L’Omelia di Vescovo Lauro sulla Solennità del Natale

Le parole pronunciate stamattina alle dieci nel Duomo di Trento: «C’è il pericolo concreto che esistano le parole e non la realtà»

«La Parola si fece carne».
La provocazione del Vangelo di Giovanni è stata al centro dell'omelia dell'arcivescovo Lauro nel solenne pontificale di Natale, alle 10 di questa mattina in cattedrale di Trento.
Don Lauro ha sottolineato il valore vitale delle parole, ma anche i rischi.
«C’è il pericolo concreto – ha detto – che esistano le parole e non la realtà. Il timore che la parola, da forza creatrice, si spenga e divenga suono sordo, vuoto, senz’anima, è forte. Possono fare questa fine anche gli auguri di Natale.»
 
«Mirabile questo Dio che si fa regalare l’attitudine a parlare da Maria e dal falegname di Nazareth.

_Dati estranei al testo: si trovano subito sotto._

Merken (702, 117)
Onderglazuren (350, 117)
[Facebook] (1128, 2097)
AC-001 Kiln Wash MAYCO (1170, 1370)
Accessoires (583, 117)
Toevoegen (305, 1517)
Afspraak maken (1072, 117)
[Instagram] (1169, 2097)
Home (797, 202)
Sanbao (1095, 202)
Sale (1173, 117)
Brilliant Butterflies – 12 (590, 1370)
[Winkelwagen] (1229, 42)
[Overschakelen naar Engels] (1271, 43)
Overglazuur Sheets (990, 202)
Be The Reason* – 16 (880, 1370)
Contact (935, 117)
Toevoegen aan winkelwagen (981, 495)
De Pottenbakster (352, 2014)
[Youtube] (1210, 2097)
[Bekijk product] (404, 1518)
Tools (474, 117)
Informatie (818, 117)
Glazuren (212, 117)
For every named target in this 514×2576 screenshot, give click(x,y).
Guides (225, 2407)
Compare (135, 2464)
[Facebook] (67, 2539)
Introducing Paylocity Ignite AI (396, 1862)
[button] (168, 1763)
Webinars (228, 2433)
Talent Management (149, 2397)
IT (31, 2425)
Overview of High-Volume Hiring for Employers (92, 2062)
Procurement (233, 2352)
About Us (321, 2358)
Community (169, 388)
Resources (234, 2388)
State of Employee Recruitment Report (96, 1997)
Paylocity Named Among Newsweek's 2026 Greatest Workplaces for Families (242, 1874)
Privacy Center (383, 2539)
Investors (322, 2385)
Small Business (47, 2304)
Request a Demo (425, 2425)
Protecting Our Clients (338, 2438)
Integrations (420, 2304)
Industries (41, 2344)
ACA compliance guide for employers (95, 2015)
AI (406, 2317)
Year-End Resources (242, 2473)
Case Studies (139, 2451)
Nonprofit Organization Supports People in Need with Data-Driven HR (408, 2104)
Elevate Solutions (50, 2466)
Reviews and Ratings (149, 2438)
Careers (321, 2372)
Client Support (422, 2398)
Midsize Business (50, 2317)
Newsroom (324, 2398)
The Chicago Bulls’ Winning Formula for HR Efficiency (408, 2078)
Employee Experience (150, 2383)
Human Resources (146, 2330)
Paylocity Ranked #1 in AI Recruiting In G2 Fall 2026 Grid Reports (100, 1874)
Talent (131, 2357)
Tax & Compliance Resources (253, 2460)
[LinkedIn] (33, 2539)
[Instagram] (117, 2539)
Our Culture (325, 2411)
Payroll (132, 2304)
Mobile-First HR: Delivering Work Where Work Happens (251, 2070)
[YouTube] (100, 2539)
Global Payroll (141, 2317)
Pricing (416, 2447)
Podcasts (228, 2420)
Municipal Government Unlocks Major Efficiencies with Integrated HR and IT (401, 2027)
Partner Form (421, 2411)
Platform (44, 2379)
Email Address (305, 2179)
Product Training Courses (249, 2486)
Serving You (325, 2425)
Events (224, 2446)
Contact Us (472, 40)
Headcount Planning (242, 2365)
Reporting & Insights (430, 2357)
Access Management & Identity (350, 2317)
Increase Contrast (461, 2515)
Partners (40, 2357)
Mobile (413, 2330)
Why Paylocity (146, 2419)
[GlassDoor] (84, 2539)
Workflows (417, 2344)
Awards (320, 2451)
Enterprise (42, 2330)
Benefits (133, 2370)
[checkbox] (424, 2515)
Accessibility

«Loro per primi danno a Gesù quella parola che diverrà annuncio di consolazione, giustizia, libertà. Bellissima l’umiltà di Dio che diventa parola rivestendosi della nostra umanità.
«Come sorprendenti sono i trent’anni in cui questa parola rimane custodita nel quotidiano di Nazareth.  Quanto sarebbe bello, se anche le nostre parole ritrovassero il gusto del silenzio della grotta di Betlemme per riprendere verità, incisività, creatività.»
 
«Questo Dio profondamente umano, che si fa carne nelle donne e negli uomini che sanno essere casa gli uni per gli altri, spesso – ha argomentato ancora l'Arcivescovo – vorremmo relegarlo in cielo e impedirgli di frequentare l’umano, per poi scaricare su di lui le nostre responsabilità, chiamandolo a intervenire al bisogno, o imputandogli i mali del mondo.
«Fare Natale, invece, è accogliere l’Emmanuele, il Dio con noi. È sapere che abbiamo la possibilità di incidere nella storia, e farla diventare terreno di comunione.
«Egli – ha concluso – è la Parola che si è fatta carne, per trasformare la carne della nostra storia, in Parola di vita. A noi, accogliere o rifiutare.»